"Sini sayang, kepalanya di atas paha ibu," ucap ibunya berusaha menenangkan, Melisa hanya bisa menurut.
"Sayang, kalah itu wajar, namanya juga perlombaan. Kalau menang semua nanti ngga ada tantangannya. Dengan warna merah gini, kamu bisa tau mana yang sebaiknya diperbaiki biar menjadi warna emas, bukan lagi hijau. Percaya ngga sama ibu?" tanya ibunya dengan nada yang penuh kasih sayang.
"Tapi kesempatan Melisa buat mendapatkan beasiswa itu hilang ibu," keluh Melisa dengan nada bicara yang tersedak-sedak dan mata yang masih sembab.
"Beasiswa bisa didapatkan tidak hanya dengan cara seperti itu kan?" tanya ibunya lagi agar Melisa kembali berpikir positif.
"Apa iya Melisa bisa Bu?" ucap Melisa dengan rasa ragu.
"Iyaa, ibu percaya sama kamu," jawab ibunya sambil memeluknya erat, mencoba memberi semangat anak bungsunya itu. Senyum Melisa kembali terukir cantik.
Beberapa jam setelah itu, Melisa mencoba menghubungi Diva. Ia mengirimkan chat agar Diva mau datang ke rumah dengan alasan ada yang mau dibicarakan serius.

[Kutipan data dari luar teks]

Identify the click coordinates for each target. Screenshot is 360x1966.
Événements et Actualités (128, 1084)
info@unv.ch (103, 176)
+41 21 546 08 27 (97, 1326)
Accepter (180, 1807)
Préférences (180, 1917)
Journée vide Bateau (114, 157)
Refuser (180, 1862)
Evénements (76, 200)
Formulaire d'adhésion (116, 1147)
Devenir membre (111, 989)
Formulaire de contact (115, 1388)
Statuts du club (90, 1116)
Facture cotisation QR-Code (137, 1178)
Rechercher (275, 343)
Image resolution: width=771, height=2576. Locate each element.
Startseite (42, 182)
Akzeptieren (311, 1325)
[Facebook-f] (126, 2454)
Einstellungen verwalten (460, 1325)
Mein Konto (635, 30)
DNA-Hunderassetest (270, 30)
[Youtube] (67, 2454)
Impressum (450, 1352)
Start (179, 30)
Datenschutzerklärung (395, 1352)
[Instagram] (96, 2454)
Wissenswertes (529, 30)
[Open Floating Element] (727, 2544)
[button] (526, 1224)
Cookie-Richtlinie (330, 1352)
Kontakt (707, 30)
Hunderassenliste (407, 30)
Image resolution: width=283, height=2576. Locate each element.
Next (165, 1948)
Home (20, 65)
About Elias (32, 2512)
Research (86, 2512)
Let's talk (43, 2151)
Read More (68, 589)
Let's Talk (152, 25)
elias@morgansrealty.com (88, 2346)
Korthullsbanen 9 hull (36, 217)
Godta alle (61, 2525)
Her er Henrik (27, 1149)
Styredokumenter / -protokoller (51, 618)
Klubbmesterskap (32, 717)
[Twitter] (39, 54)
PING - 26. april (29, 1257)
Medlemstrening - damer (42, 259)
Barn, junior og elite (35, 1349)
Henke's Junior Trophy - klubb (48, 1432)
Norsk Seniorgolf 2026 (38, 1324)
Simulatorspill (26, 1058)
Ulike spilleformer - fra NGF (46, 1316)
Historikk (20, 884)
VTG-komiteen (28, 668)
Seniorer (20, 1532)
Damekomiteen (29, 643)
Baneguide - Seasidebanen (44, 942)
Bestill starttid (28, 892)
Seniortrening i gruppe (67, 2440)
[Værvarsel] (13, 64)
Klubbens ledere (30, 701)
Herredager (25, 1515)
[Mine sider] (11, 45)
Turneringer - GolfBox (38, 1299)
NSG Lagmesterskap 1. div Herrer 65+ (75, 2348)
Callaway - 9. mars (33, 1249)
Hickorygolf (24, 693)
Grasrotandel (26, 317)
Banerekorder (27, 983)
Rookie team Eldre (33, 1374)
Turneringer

Beruntung Diva menyetujuinya. Tak lama, Diva datang dan langsung menghampiri Melisa ke atas balkon.
"Ga dingin disini?" tanya Diva basa-basi.Â
"Engga," jawab Melisa singkat.
"Hari ini ada kejutan apa?" tanya Diva yang tak tega melihat Melisa dengan tatapan kosong.
"Sayapku patah," jawab Melisa singkat lagi.